Je ne suis pas attachéE à la famille au sens traditionnel du terme. Je sais que je me sacrifierais pour beaucoup de gens, mais pour moi, la famille se fait et se défait. Il y a des personnes avec lesquelles j’ai eu les relations les plus fortes de ma vie et avec qui je ne suis plus en contact aujourd’hui. Cela ne veut pas dire que je ne les considère plus comme ma famille. Je serai toujours là pour elleux et je chérirai toujours ces relations, mais iels ne font plus partie de ma vie. Pour moi, la famille n’est pas synonyme de proximité; elle ne se définit pas par la naissance ou les liens de sang. Je pense qu’un aspect important de la famille est le degré d’implication dans la vie d’une personne.
Peut-être parce que je ne considère pas la famille comme étant plus importante que d’autres aspects de la vie, je ne vois pas la famille comme étant si différente des amiEs.
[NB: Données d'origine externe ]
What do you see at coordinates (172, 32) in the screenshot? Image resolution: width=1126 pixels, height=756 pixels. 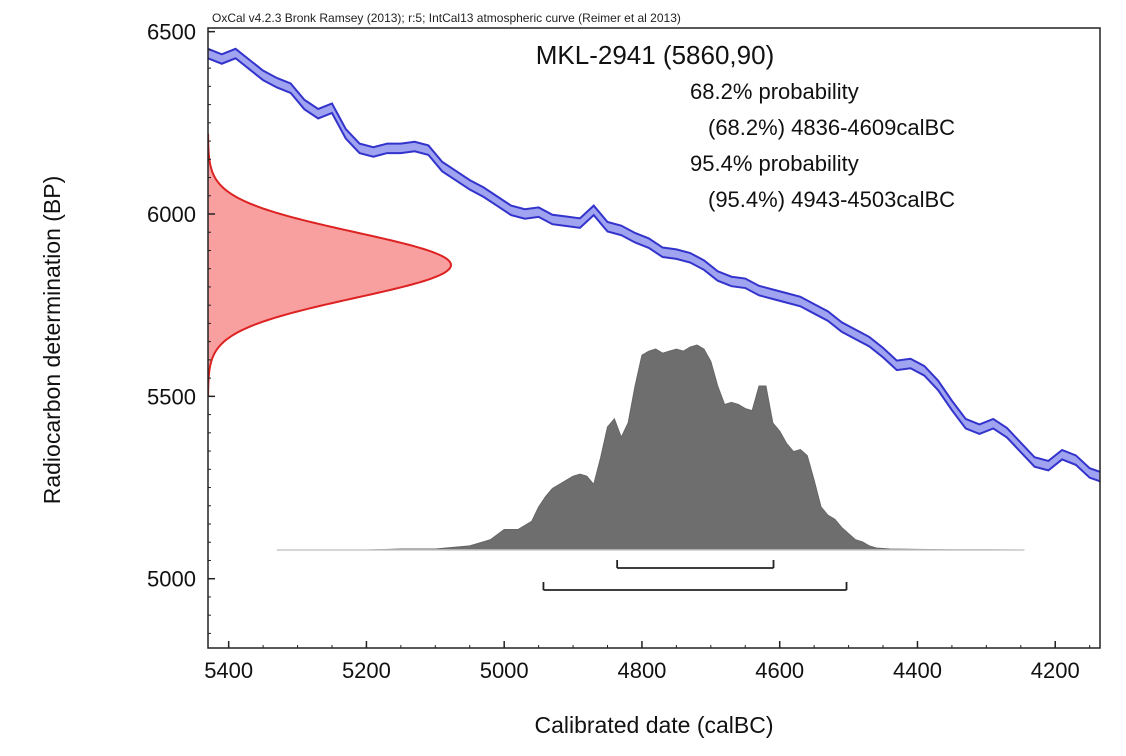 I see `y-tick-label: 6500` at bounding box center [172, 32].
Je ne pense pas que la famille mérite plus de mon temps que d’autres personnes ou aspects de ma vie.
Même si j’aime ma famille, l’idée de devoir constamment y retourner n’est pas centrale pour moi. Et maintenant que j’y pense, un autre aspect déterminant de ma conception de la famille est le fait de choisir de comprendre. Il y a des gens qui sont dans votre vie mais ne vous accepteront jamais au-delà d’une certaine limite. Et il y en a d’autres qui font l’effort de vous comprendre. Par exemple, ma mère, qui ne m’acceptait pas il y a 6 ou 7 ans, essaie maintenant de comprendre ce que signifie être non-binaire. Parfois, il lui arrive de m’envoyer des vidéos de lesbiennes blanches qui construisent de petites maisons dans la forêt et de me dire « ça m’a fait penser à toi » (rires). Dans ces moments-là, je me conforte en me disant qu’on y est pas encore, mais c’est déjà un progrès (rires) et surtout, cela montre que nous en sommes à un point où elle m’a totalement acceptée.
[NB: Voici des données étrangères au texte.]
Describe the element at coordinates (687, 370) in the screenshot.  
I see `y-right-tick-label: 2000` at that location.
Une dernière question pour conclure: quand tu réfléchis aux différents matériaux que tu utilises dans ta pratique artistique, si tu pouvais en choisir un pour représenter la famille (peu importe le sens que tu veux lui donner), lequel choisirais-tu et pourquoi ?
J’ai récemment commencé à utiliser ce matériau qui est un rouleau de papier recyclé d’environ 80 mètres qui me permet de raconter une histoire tout au long de son évolution et parfois, je suis tentéE de découper certaines sections. En général, je n’aime pas utiliser des carnets de croquis parce que j’aime que les choses soient parfaites. Mais ce que ce papier m’a appris, c’est qu‘il n’y a pas de mal à ce que votre art change d’un point A à un point B. Et métaphoriquement, ce n’est pas grave si des êtres chers entrent et sortent de votre vie. Il n’est pas nécessaire de s’accrocher à un moment, parce que les choses s’améliorent, vraiment. Les choses finissent toujours par s’arranger alors continuez à avancer.